Comunque Letta fa benissimo a rifiutare il compromesso e rischiare piuttosto la sconfitta secca: sa che la legge Zan è sul binario morto e che in certi casi la soluzione peggiore è rifiutare la battaglia illudendosi in un armistizio e legittimando il bandito che si è offerto come mediatore. Quindi ha ragione sul piano della tattica, non perché stia conducendo una battaglia di sinistra contro il nemico di classe, i negatori dei diritti umani e i traditori prezzolati. Ma cosa succede dopo quella mossa tattica?

Una volta smascherato l’inganno renziano e quanto sono cattivi e sessualmente retrogradi quelli di destra, occorrerebbe avere un’idea strategica, rilanciare la battaglia sui diritti civili e sul genere e magari anche su altri terreni sociali. Di questo non c’è neppure l’ombra – e dunque tutta questa storia è in complesso un disastro, l’ennesimo fallimento della sinistra.


Siamo ancora più precisi: è un fallimento dell’intera classe politica e di una generazione che con i problemi dei diritti e delle identità (a differenza del ceto politico di altri paesi, -Europa e Usa) è assolutamente incompatibile.

Vive in un mondo diverso da quello dei ragazzi per cui la fluidità di genere – come la precarietà del lavoro e la flessibilità identitaria – sono esperienza corrente su cui si costruiscono idee e pratiche diverse, ma con cui sono familiari quanto l’uso dello smartphone e delle app. È inutile provare a farglielo entrare in testa a quelli, a quella generazione politica che sta ancora a lucrare voti su gay, migranti e decoro urbano o ad aggrapparsi a qualsiasi formula di governo purché sia tale (Monti, Gentiloni, Draghi), come se la politica finisse lì, nelle trattorie intorno a Montecitorio e al Nazareno, negli apparati amministrativi dal Mes alle Asl alle partecipate. Mica stiamo parlando di rivoluzione (per ora, mai dire mai), ci accontenteremmo di Biden, Sánchez, Lula, Merkel… vabbè, pure AOC e Podemos, BLM manco ce lo sogniamo.

(foto di Dinamopress)


Ben venga se, archiviata una legge con tanto di intervento concordatario, la battaglia sul genere ritornasse nella società civile – naturalmente senza escludere una riproposizione legislativa o vertenze giurisdizionali – e così si facesse valere il consenso maggioritario del Paese a un cambiamento del costume, come del resto avvenne per altre battaglie sui diritti civili.

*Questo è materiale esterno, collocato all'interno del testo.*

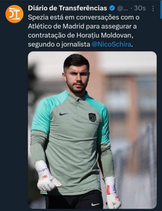
Task: Click the Nike swoosh on the jersey chest
Action: click(x=64, y=114)
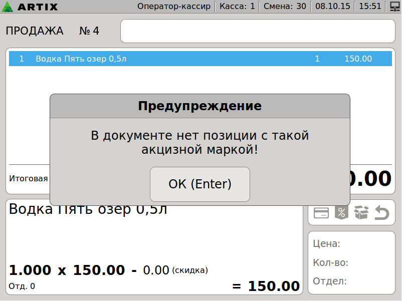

E sarebbe meglio che anche i contrasti esistenti in merito ai contenuti e alle formulazioni della legge Zan nella sinistra e all’interno del movimento femminista non si compromettessero con la bassa strumentalizzazione della battaglia da parte di frazioni contrapposte di un ceto politico nel suo complesso sordo tanto ai diritti civili quanto alla condizione del proletariato precario, al genere come al reddito di base.


Non diciamo che avversari e sostenitori del voto subito sulla legge Zan siano la stessa cosa (alcuni fanno più schifo degli altri), ma questa vicenda, oltre che (temiamo) conclusa sta fuori della realtà, va ritessuta da capo.